Net income Group share (RNPG) Marsa Maroc stood at 258 million dirhams (MDH) at the end of June 2021, a sharp increase of 252% compared to the same period of 2020, due to the Covid donation distributed in March 2020.
The operating result reached, on this date, 477 million dirhams, up 10%, indicates Marsa Maroc in a press release on its half-yearly indicators.
The gross operating surplus (EBITDA) amounted to MAD 739 million in H1-2021, an increase of 14% compared to the same period of 2020, due to the start of the commercial activity of the Tanger Alliance subsidiary.
Regarding the turnover of Marsa Maroc, it stood, for the first six months of this year, at 1.742 billion dirhams (billion dirhams), marking an increase of 20% compared to the first half of 2020, thanks to an increase in traffic volume of 22% to 23 million tonnes.
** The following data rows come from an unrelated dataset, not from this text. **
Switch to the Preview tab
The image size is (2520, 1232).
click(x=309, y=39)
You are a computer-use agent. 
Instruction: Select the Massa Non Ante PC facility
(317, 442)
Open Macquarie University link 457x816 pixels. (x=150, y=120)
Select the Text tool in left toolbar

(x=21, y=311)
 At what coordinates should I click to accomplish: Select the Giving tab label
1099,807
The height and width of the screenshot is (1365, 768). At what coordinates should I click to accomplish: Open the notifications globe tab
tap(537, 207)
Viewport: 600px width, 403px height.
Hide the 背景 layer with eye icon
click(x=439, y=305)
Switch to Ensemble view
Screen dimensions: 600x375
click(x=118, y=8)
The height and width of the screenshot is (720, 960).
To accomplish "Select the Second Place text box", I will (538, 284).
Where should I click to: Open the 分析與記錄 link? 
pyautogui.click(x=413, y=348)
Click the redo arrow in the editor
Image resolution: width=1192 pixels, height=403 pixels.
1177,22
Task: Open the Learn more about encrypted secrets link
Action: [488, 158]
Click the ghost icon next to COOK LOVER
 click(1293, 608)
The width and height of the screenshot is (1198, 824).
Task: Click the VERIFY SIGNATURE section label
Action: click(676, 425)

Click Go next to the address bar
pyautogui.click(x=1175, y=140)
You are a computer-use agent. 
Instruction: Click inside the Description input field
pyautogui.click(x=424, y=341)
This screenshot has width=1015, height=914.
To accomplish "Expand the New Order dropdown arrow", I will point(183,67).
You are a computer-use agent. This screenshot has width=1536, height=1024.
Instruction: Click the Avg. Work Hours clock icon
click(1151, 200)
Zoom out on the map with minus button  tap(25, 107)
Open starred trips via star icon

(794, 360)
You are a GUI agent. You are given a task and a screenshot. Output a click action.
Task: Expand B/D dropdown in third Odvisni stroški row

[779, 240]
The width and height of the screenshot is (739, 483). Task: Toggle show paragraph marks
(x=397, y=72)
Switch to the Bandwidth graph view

This level of activity, which can be explained by the start of the activity of the Tanger Alliance subsidiary, has made it possible to raise the group’s domestic container traffic to 542 KEVP (+ 16%), and transshipment traffic to 363 KEVP. at the end of the first half of 2021, underlines the press release.
This increase helps to mitigate the drop in bulk and conventional traffic of 3.5%, mainly explained by the decrease in grain and coal traffic compared to the first half of 2020.